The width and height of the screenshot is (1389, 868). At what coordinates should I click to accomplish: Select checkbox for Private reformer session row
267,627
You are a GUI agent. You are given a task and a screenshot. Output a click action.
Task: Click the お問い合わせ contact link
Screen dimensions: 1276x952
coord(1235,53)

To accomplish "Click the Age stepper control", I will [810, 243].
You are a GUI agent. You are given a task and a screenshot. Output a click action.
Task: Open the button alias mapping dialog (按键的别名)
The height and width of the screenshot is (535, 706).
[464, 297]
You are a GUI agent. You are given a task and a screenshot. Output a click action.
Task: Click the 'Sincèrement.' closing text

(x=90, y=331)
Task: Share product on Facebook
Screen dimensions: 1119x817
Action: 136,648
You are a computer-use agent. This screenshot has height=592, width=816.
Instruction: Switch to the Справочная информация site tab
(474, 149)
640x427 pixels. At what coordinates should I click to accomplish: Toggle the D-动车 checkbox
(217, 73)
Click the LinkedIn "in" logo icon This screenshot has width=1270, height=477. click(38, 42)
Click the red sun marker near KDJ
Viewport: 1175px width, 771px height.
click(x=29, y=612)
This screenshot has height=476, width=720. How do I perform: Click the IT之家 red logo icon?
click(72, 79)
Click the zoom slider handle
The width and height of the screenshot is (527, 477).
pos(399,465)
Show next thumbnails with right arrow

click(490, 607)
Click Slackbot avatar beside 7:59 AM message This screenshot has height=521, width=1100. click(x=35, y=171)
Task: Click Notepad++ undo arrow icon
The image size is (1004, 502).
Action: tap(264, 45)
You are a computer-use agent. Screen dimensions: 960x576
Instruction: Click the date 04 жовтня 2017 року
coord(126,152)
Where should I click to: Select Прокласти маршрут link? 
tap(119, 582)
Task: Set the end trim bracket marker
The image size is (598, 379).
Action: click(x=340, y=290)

++++++++

**Exercise brief:** Having read the records, return each one exactly.

**Expected answer:**
The width and height of the screenshot is (1389, 868). At what coordinates should I click to accomplish: Select checkbox for Private reformer session row
267,627
You are a GUI agent. You are given a task and a screenshot. Output a click action.
Task: Click the お問い合わせ contact link
Screen dimensions: 1276x952
coord(1235,53)

To accomplish "Click the Age stepper control", I will [810, 243].
You are a GUI agent. You are given a task and a screenshot. Output a click action.
Task: Open the button alias mapping dialog (按键的别名)
The height and width of the screenshot is (535, 706).
[464, 297]
You are a GUI agent. You are given a task and a screenshot. Output a click action.
Task: Click the 'Sincèrement.' closing text

(x=90, y=331)
Task: Share product on Facebook
Screen dimensions: 1119x817
Action: 136,648
You are a computer-use agent. This screenshot has height=592, width=816.
Instruction: Switch to the Справочная информация site tab
(474, 149)
640x427 pixels. At what coordinates should I click to accomplish: Toggle the D-动车 checkbox
(217, 73)
Click the LinkedIn "in" logo icon This screenshot has width=1270, height=477. click(38, 42)
Click the red sun marker near KDJ
Viewport: 1175px width, 771px height.
click(x=29, y=612)
This screenshot has height=476, width=720. How do I perform: Click the IT之家 red logo icon?
click(72, 79)
Click the zoom slider handle
The width and height of the screenshot is (527, 477).
pos(399,465)
Show next thumbnails with right arrow

click(490, 607)
Click Slackbot avatar beside 7:59 AM message This screenshot has height=521, width=1100. click(x=35, y=171)
Task: Click Notepad++ undo arrow icon
The image size is (1004, 502).
Action: tap(264, 45)
You are a computer-use agent. Screen dimensions: 960x576
Instruction: Click the date 04 жовтня 2017 року
coord(126,152)
Where should I click to: Select Прокласти маршрут link? 
tap(119, 582)
Task: Set the end trim bracket marker
The image size is (598, 379).
Action: click(x=340, y=290)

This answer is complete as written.